To download the code, click here.

The code is officially owned by The Netherlands Organisation of Applied Scientific Research TNO, as they own all intellectual property that is generated under the umbrella of my PhD. This code is, however, free to use and is covered by an MIT license.

Copyright 2019 The Netherlands Organisation for Applied Scientific Research TNO

Permission is hereby granted, free of charge, to any person obtaining a copy of this software and associated documentation files (the “Software”), to deal in the Software without restriction, including without limitation the rights to use, copy, modify, merge, publish, distribute, sublicense, and/or sell copies of the Software, and to permit persons to whom the Software is furnished to do so, subject to the following conditions:

The above copyright notice and this permission notice shall be included in all copies or substantial portions of the Software.
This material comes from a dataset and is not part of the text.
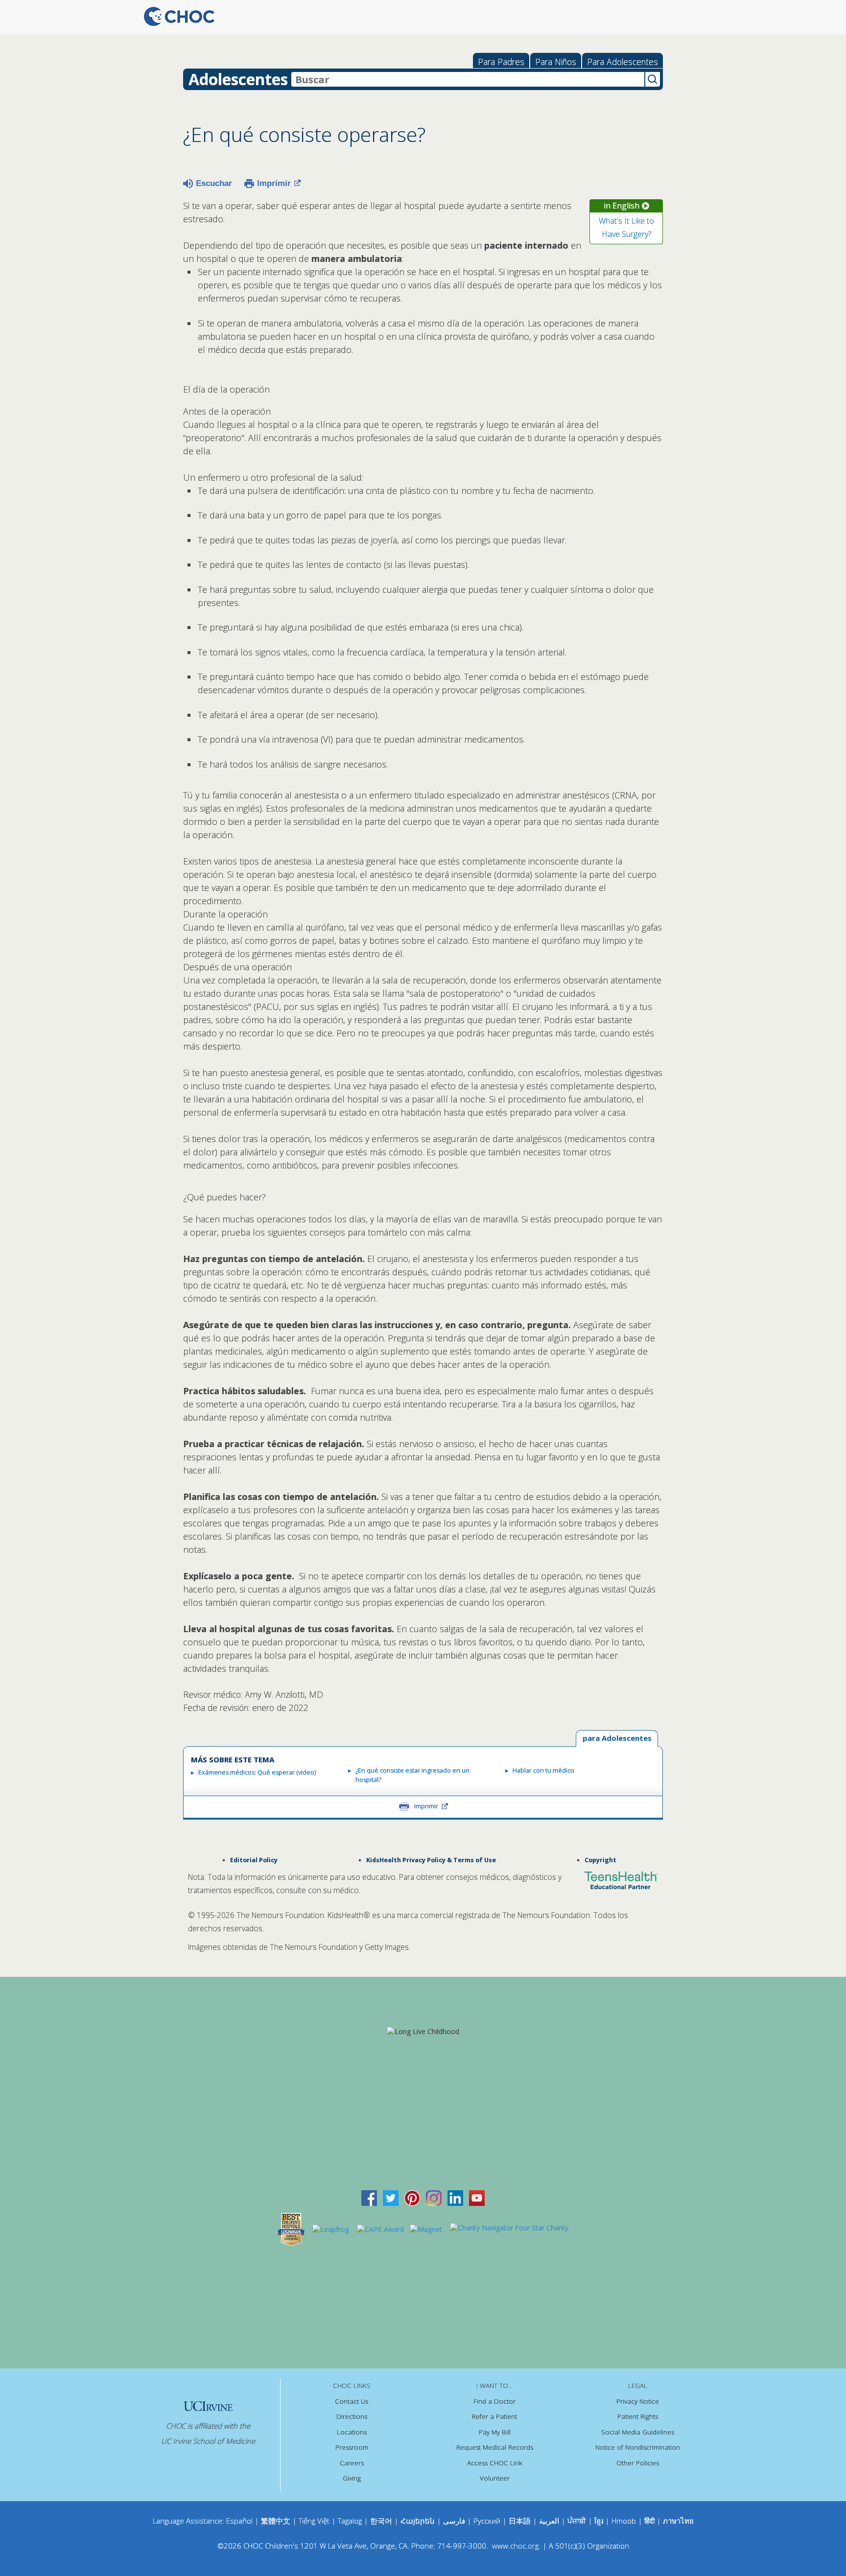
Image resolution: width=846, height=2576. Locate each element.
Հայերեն (417, 2521)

THE SOFTWARE IS PROVIDED “AS IS”, WITHOUT WARRANTY OF ANY KIND, EXPRESS OR IMPLIED, INCLUDING BUT NOT LIMITED TO THE WARRANTIES OF MERCHANTABILITY, FITNESS FOR A PARTICULAR PURPOSE AND NONINFRINGEMENT. IN NO EVENT SHALL THE AUTHORS OR COPYRIGHT HOLDERS BE LIABLE FOR ANY CLAIM, DAMAGES OR OTHER LIABILITY, WHETHER IN AN ACTION OF CONTRACT, TORT OR OTHERWISE, ARISING FROM, OUT OF OR IN CONNECTION WITH THE SOFTWARE OR THE USE OR OTHER DEALINGS IN THE SOFTWARE.